Михаил Эпштейн - Отцовство краткое содержание

Прочтите описание перед тем, как прочитать онлайн книгу «Михаил Эпштейн - Отцовство» бесплатно полную версию:
Автор книги «Отцовство» — известный философ и филолог, профессор университетов Дарема (Великобритания) и Эмори (Атланта, США) Михаил Эпштейн. Несмотря на широкий литературный и интеллектуальный контекст, размышления автора обращены не только к любителям философии и психологии, но и ко всем родителям, которые хотели бы глубже осознать свое призвание. Первый год жизни дочери, «дословесный» еще период, постепенное пробуждение самосознания, способности к игре, общению, эмоциям подробно рассматриваются любящим взором отца.

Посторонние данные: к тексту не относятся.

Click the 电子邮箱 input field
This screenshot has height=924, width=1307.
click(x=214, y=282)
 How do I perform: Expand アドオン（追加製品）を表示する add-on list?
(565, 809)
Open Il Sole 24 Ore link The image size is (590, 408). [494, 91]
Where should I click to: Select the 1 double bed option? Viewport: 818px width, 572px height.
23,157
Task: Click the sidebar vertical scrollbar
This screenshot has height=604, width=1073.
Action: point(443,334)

Это в своем роде уникальный образец пристального и бережного вслушивания в новую человеческую жизнь, опыт созидания уз любви и рождения подлинной семейной близости.

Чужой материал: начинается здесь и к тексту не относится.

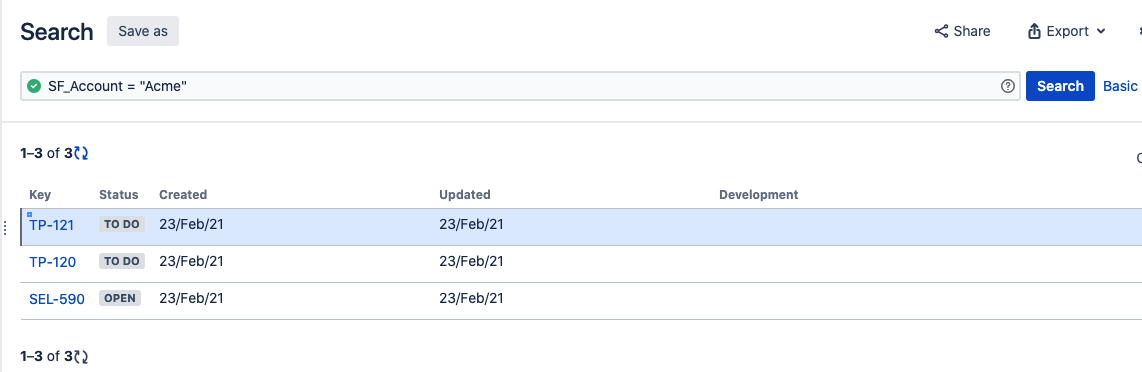This screenshot has height=372, width=1142.
Task: Refresh results using bottom refresh icon
Action: (x=82, y=357)
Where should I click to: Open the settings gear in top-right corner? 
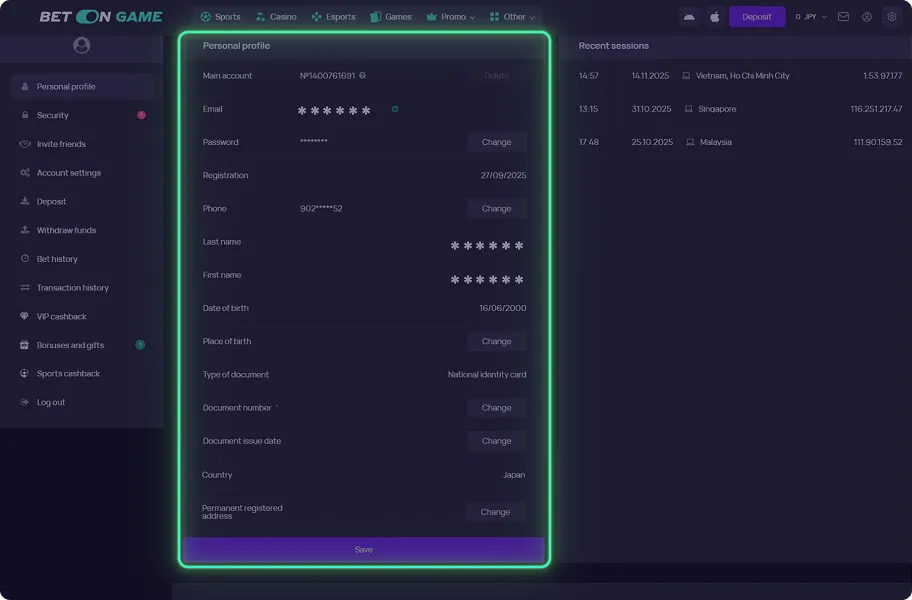click(892, 16)
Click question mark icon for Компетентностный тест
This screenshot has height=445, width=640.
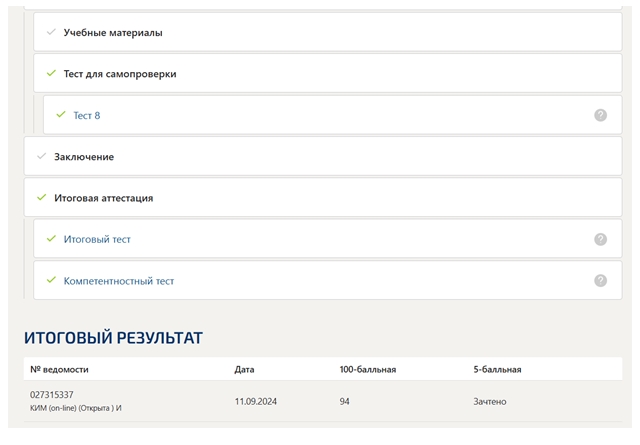pos(600,280)
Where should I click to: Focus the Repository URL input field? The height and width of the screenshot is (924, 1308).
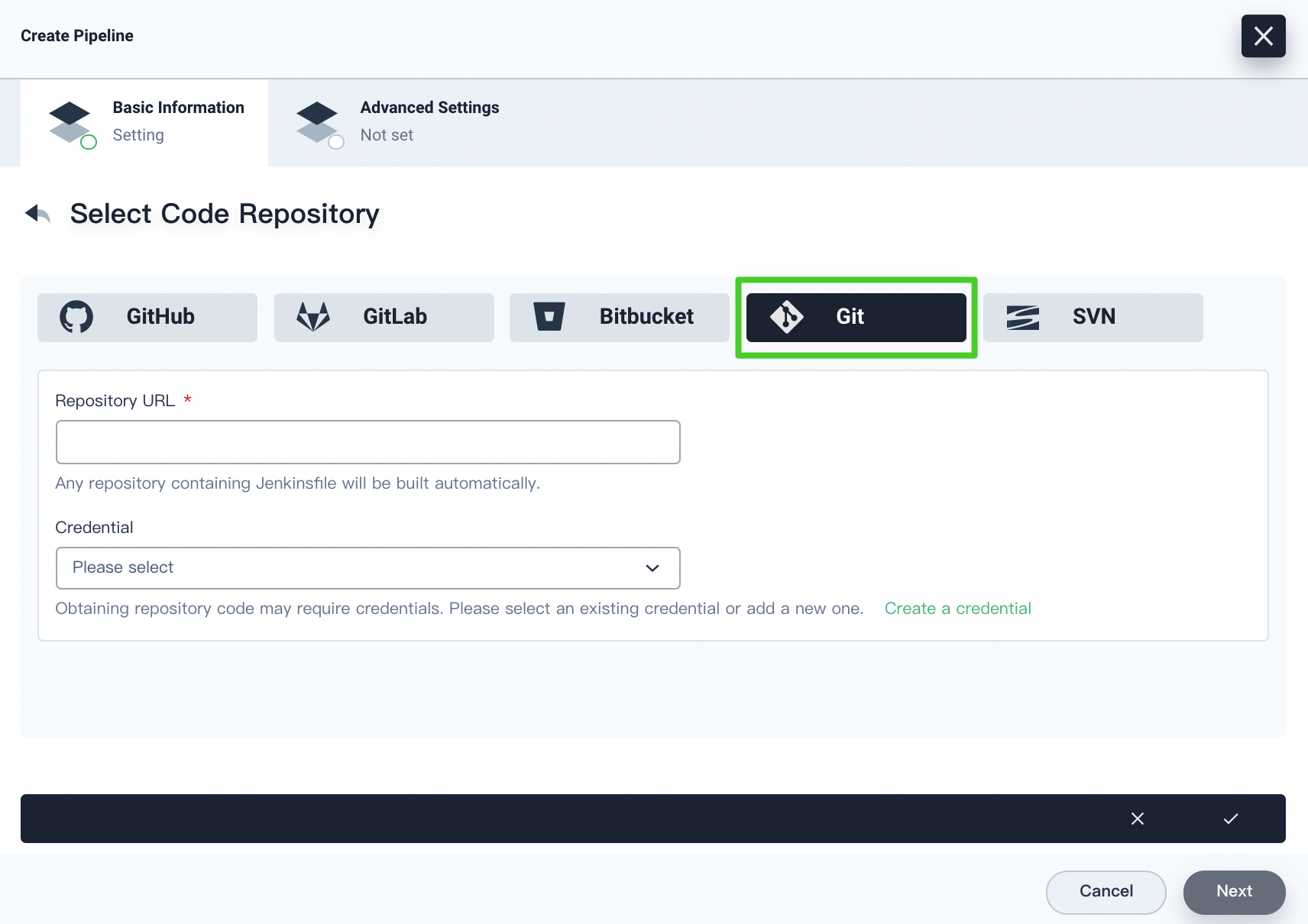[367, 442]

Михаил Эпштейн - Отцовство читать онлайн бесплатно

Михаил Эпштейн - Отцовство - читать книгу онлайн бесплатно, автор Михаил Эпштейн

Можно сказать, что Олин мир — это негатив нашего, прокравшееся в него по капелькам небытие. Все в нашем твердом, наполненном мире интересует Олю лишь постольку, поскольку оно зияет или торчит, открывает пустоту или окружено пустотой. Отсчет ведется от ничто, как у Лао-цзы, для которого дом состоит не из дерева или камня, а из пустот, в них прорубленных (двери, окна, трубы…). И так весь мир выдолблен: форма — частичка небытия, внесенная в бытие. Сосуд — это полость, вдутая в стекло. Это иномирный взгляд, свойственный существу, еще не сгустившемуся и потому столь же чувствительному к пустоте, как плоть чувствительна к плоти.

У «дворца небытия» есть своя архитектура. Дырочки и пупырышки, выступы и выемки, зубчики и зазубринки одинаково интересны для Оли как отрицание простого наличия, как разрывы в однообразной протяженности мира. Эти разрывы всегда соотносительны: там, где есть петелька, в которую можно просунуть пальчик, есть и пуговка, которую приятно обкатывать пальчиком и вминать в мякоть. Вообще, пуговицы — осязательное лакомство Оли, она может долго-долго их крутить. Мы месим и катаем мир как тесто, требуя от него сплошной, равномерной наполненности, — а Оля выковыривает из этого теста всякие неразмятые и непропекшиеся комочки, словно сладчайшие изюминки.

Только «выдающиеся» (буквально) вещи и значимы для нее — то, в чем палец может ощутить задевающую, трогающую власть непохожести. Если бы мир только и состоял из таких вещей: радужных лохматых пылинок, подтеков краски на мебели, отгибающихся уголков обоев, всех бесчисленных пустяков, которых для нас просто не существует, — как было бы прелестно и необременительно жить! Словно в осенней тишине, подробной до самых последних звуков, или в пространстве абстрактной картины, среди точек и черточек, послушных любому истолкованию и произвольному движению взгляда. Тем и прекрасны пустяки, что через них в нашу жизнь глядит пустое, прозрачное, еще не заплывшее весом и смыслом.

8

Первое, что Оля научилась показывать на себе — раньше, чем ухо, нос или глаз, — это пупок. Хотя он всегда на виду, но и упорно скрывается из виду, в нем есть заманчивость тайны, выдающей себя ровно настолько, чтобы не выдать до конца.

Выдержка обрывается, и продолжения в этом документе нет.